=== What you have to do ===
Only the lines from the one containing "This screenshot has height=281, width=379." to the end of the data below belong in the answer, each repeated exactly; no pictures.

(Given records begins)

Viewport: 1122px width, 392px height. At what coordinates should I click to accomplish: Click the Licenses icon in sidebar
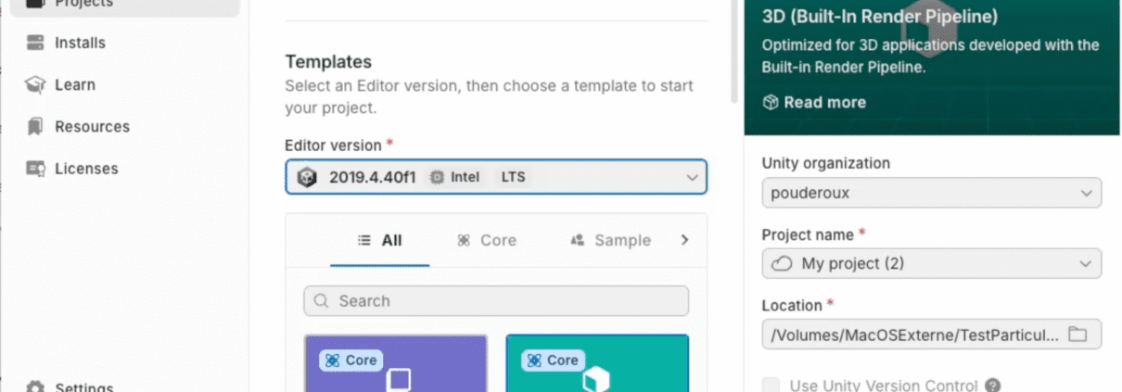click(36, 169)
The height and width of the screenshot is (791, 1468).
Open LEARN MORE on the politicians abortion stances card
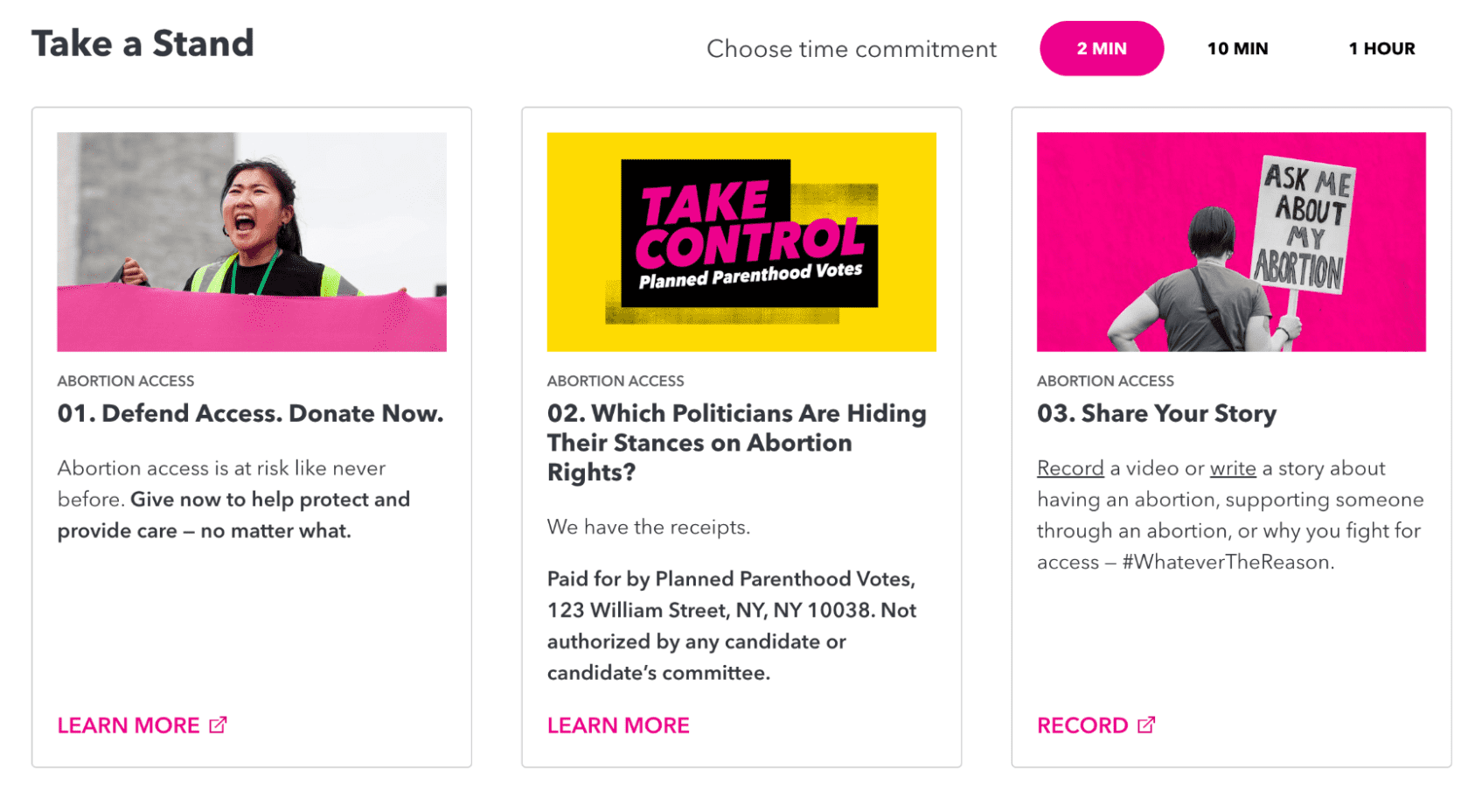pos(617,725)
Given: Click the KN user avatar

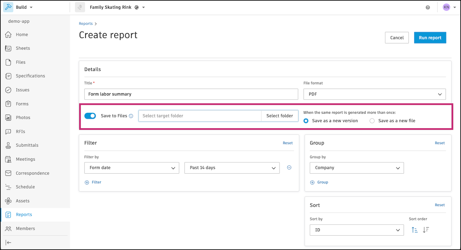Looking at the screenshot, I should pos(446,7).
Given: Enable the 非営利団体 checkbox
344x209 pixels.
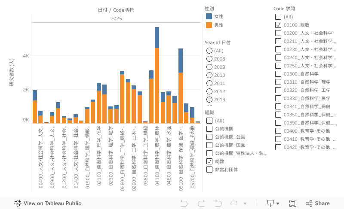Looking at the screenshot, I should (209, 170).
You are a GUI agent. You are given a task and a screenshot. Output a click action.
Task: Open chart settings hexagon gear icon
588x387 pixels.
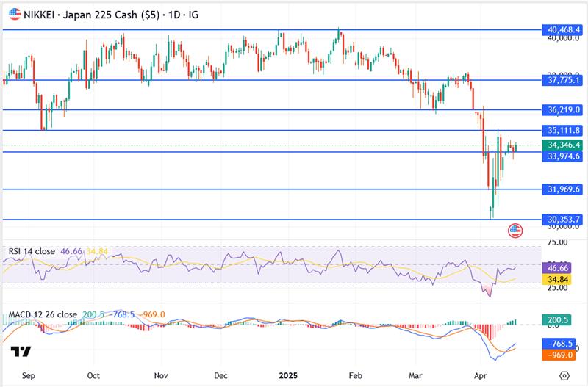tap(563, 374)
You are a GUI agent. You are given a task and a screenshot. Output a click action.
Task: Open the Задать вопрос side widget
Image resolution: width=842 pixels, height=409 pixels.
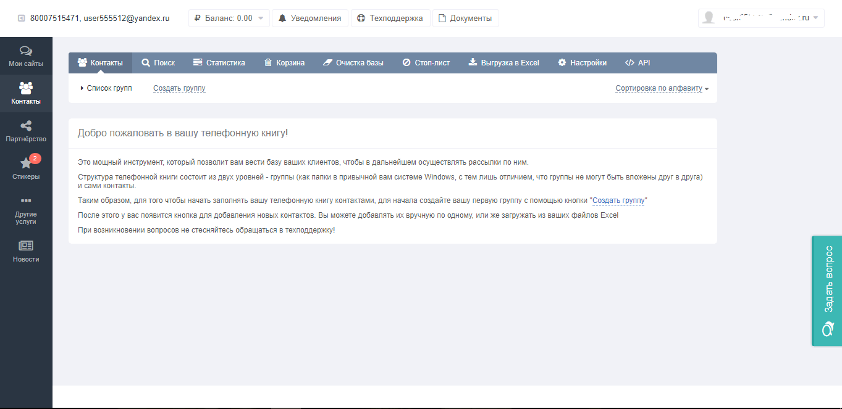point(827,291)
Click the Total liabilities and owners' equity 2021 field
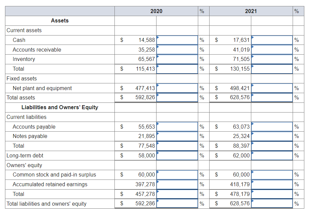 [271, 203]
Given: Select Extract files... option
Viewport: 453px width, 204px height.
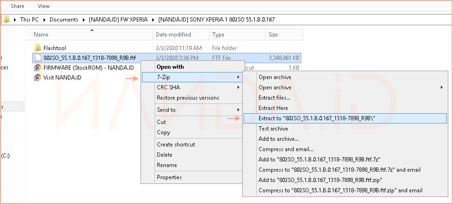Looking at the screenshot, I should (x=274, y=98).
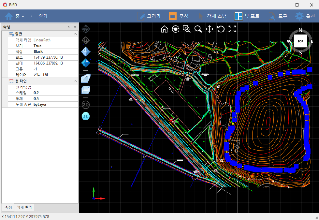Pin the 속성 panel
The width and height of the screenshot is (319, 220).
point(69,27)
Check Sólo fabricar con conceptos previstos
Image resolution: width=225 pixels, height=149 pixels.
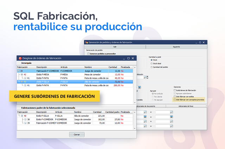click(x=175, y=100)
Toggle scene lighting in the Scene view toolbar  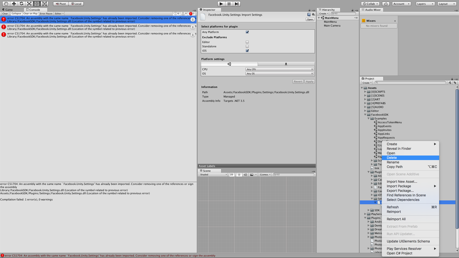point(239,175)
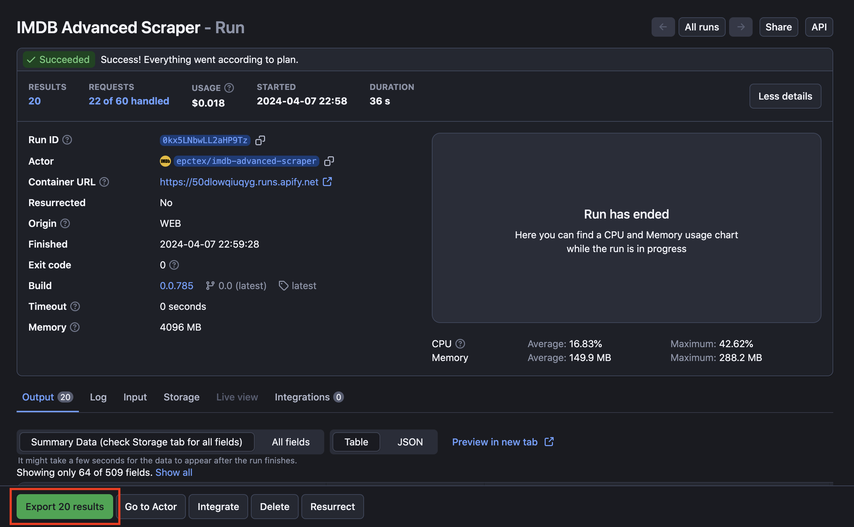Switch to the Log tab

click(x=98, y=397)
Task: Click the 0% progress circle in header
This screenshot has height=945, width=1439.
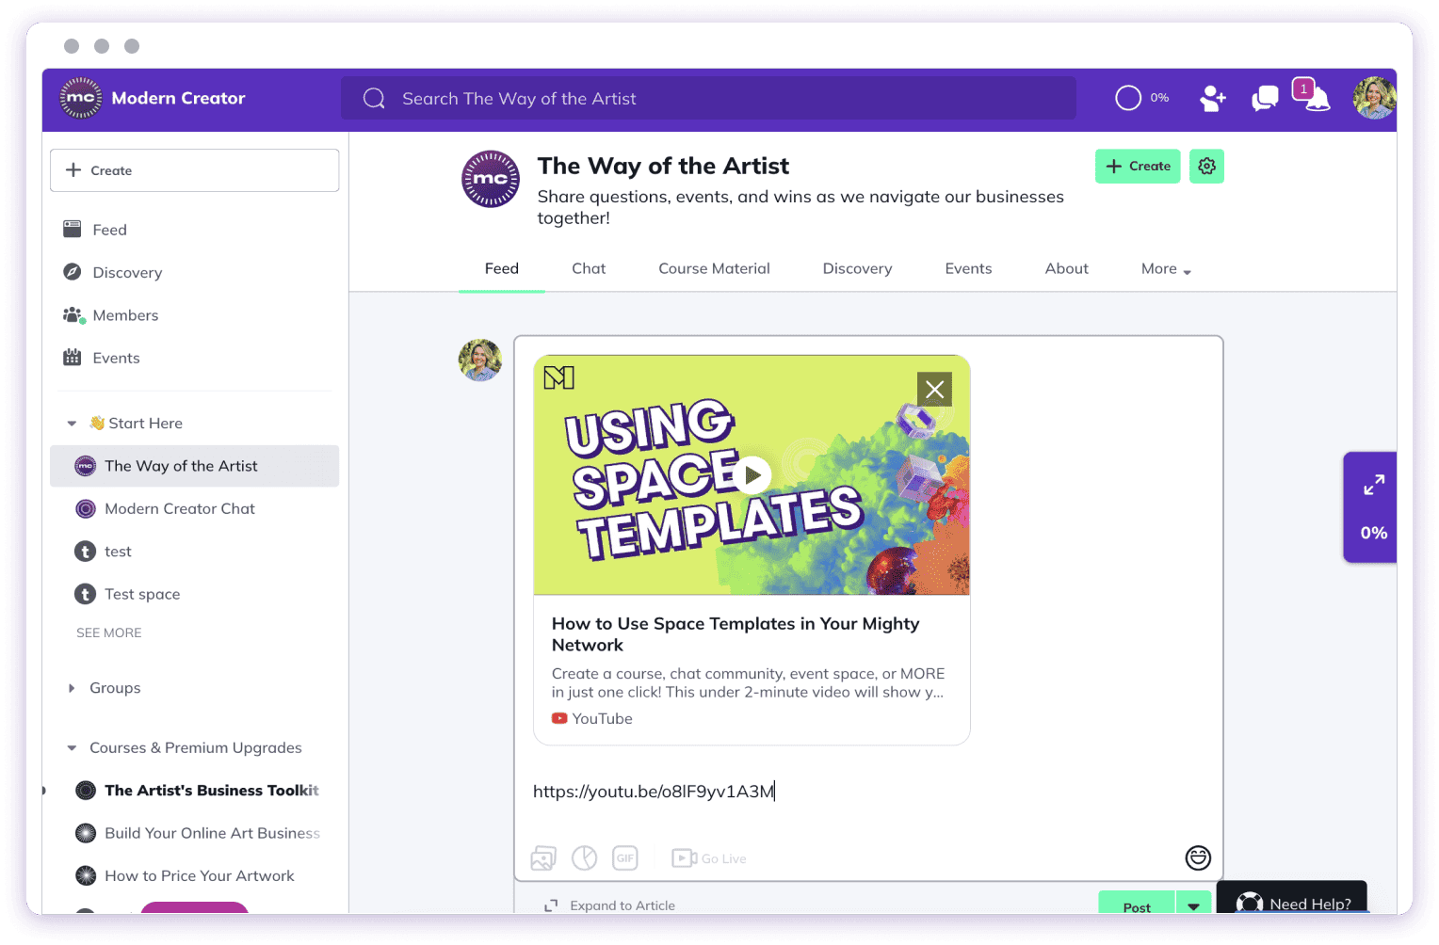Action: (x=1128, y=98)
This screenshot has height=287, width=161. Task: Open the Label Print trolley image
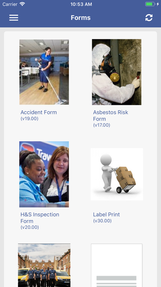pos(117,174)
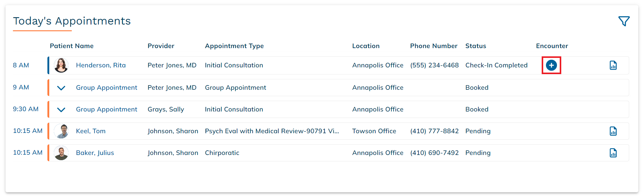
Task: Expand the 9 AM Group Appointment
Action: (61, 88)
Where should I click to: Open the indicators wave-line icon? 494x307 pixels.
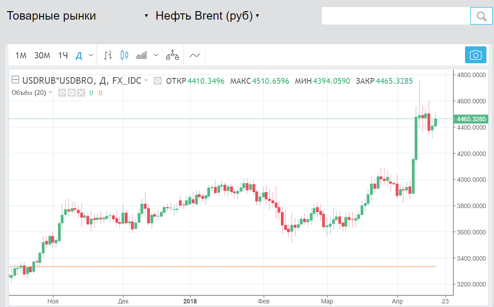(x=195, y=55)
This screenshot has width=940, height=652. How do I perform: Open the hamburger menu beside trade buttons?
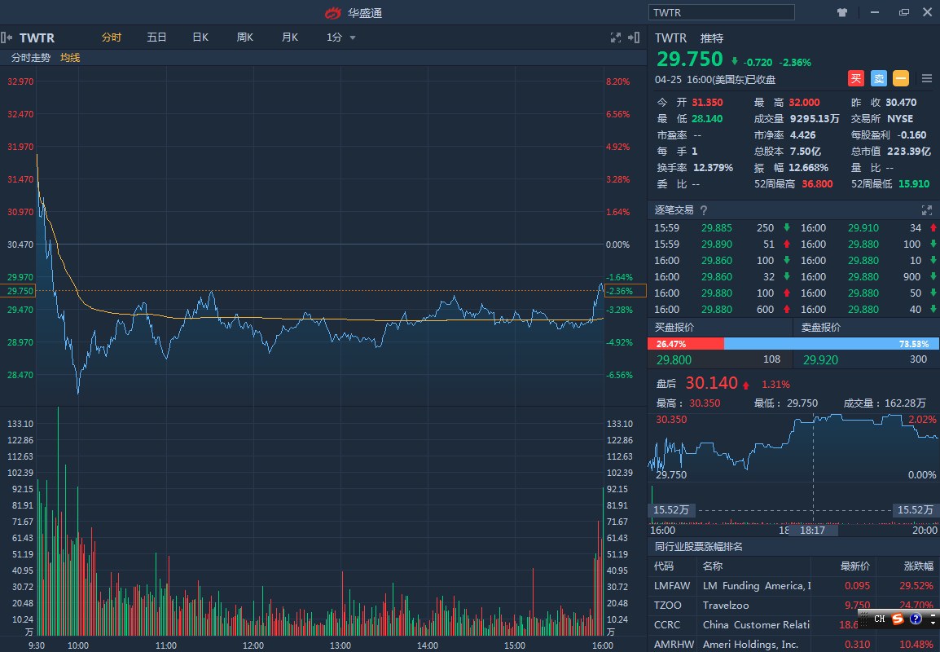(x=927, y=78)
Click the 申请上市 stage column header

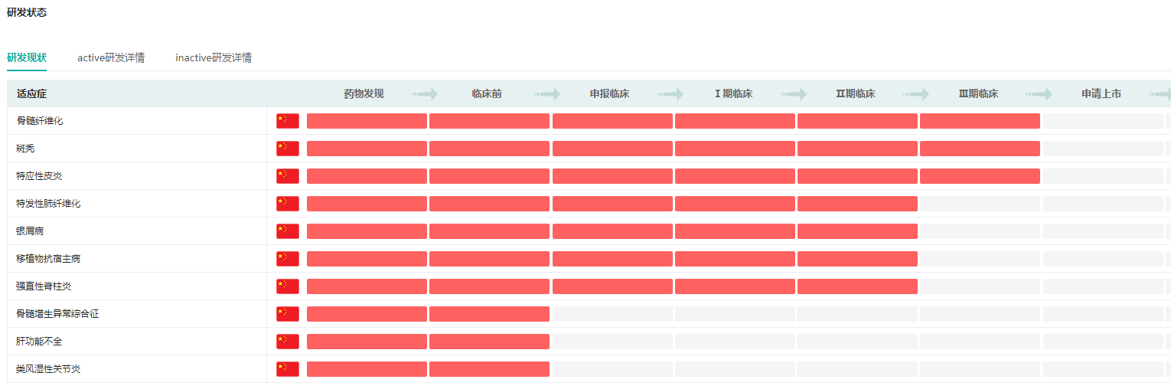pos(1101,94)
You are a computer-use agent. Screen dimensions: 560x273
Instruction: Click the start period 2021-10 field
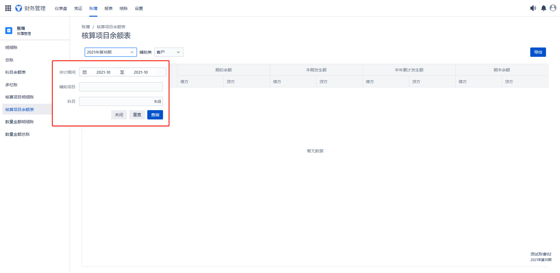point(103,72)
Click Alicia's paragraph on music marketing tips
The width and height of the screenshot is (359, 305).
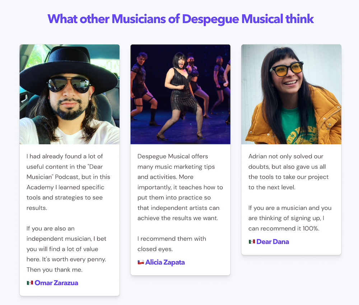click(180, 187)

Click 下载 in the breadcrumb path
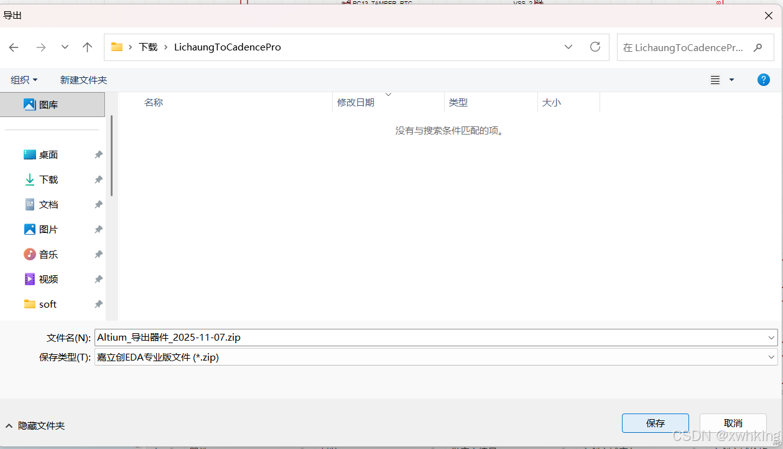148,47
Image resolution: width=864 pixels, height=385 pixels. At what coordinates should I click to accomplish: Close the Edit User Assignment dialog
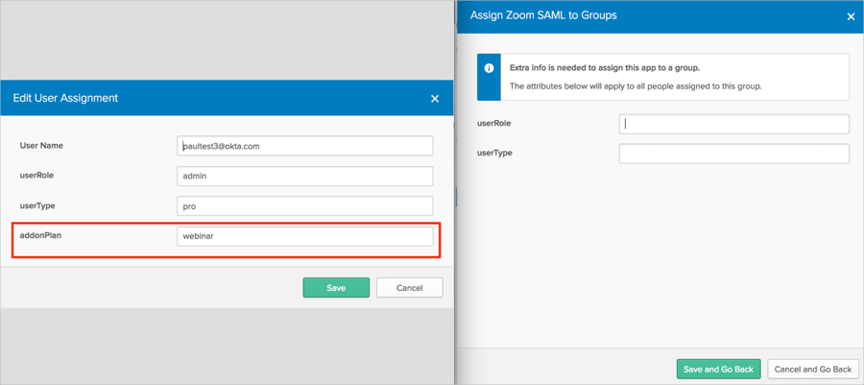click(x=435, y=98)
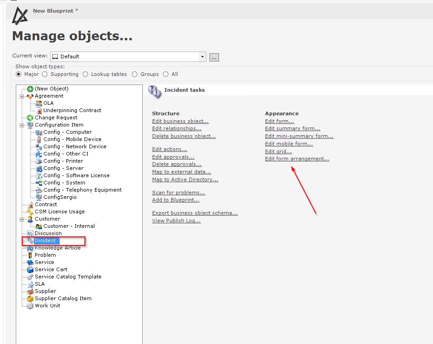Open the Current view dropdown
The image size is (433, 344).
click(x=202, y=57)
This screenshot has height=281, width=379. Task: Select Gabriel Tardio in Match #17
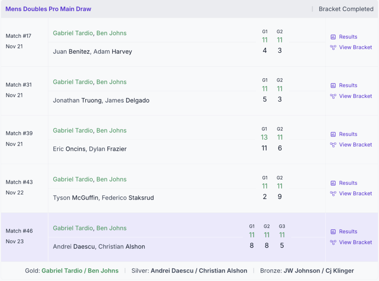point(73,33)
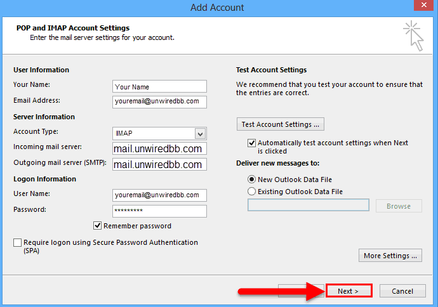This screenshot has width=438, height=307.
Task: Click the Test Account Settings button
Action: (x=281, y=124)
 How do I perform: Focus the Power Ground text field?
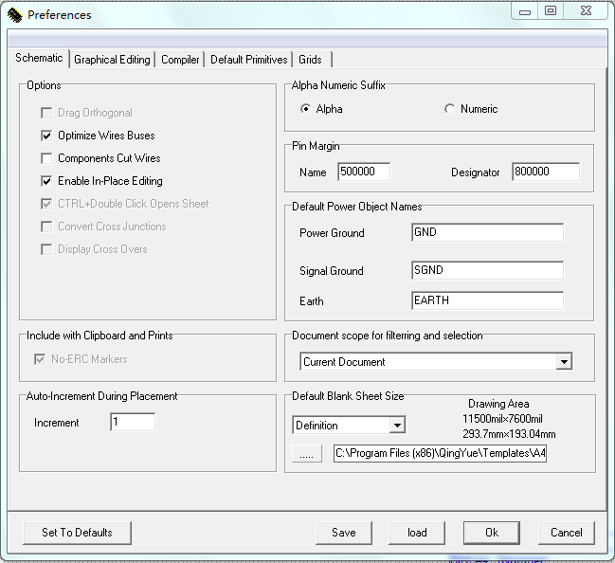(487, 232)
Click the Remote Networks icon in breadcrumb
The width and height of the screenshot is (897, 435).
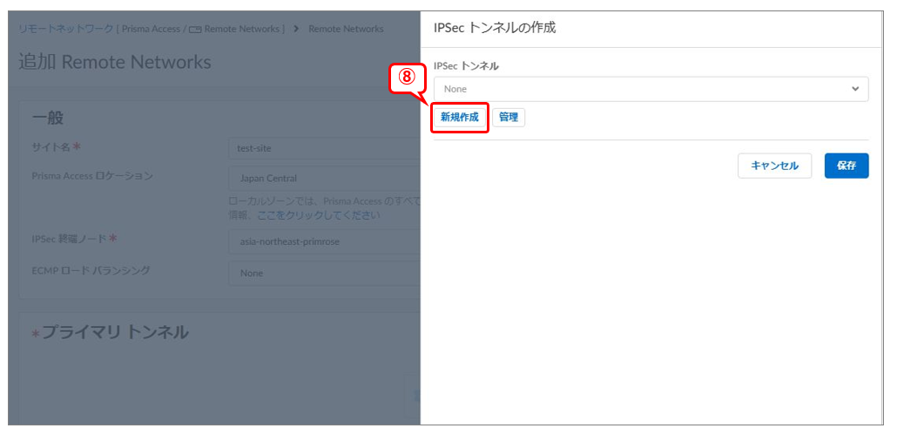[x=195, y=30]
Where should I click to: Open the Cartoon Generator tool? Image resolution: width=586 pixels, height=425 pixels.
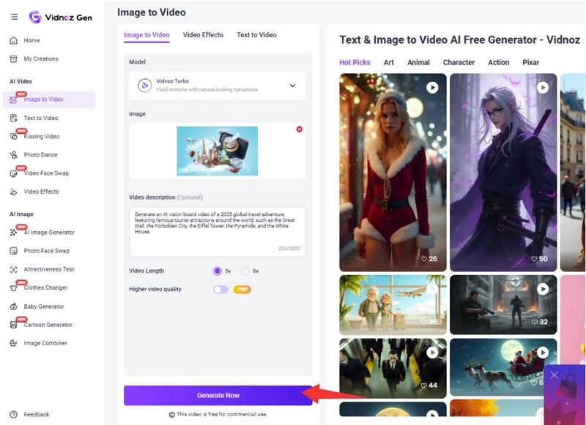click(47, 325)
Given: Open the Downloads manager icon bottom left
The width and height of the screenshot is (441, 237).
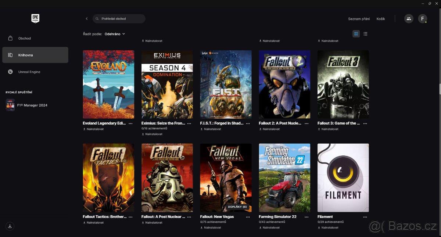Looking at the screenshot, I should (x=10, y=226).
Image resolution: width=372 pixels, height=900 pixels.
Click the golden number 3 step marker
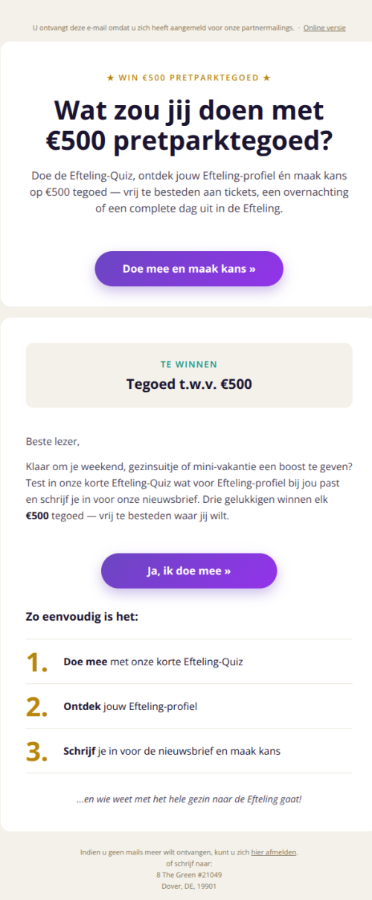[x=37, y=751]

(Given records ends)

=== Solution ===
This screenshot has height=281, width=379. Task: Select Gabriel Tardio in Match #17
point(73,33)
This screenshot has width=438, height=307.
Task: Click the Test Account Settings button
Action: (x=281, y=124)
 How do I perform: Focus the Power Ground text field?
(487, 232)
Click the Remote Networks icon in breadcrumb
The width and height of the screenshot is (897, 435).
[x=195, y=30]
Where should I click to: Open the Cartoon Generator tool? Image resolution: width=586 pixels, height=425 pixels.
click(47, 325)
Given: Open the Downloads manager icon bottom left
The width and height of the screenshot is (441, 237).
Looking at the screenshot, I should (x=10, y=226).
Image resolution: width=372 pixels, height=900 pixels.
Click the golden number 3 step marker
[x=37, y=751]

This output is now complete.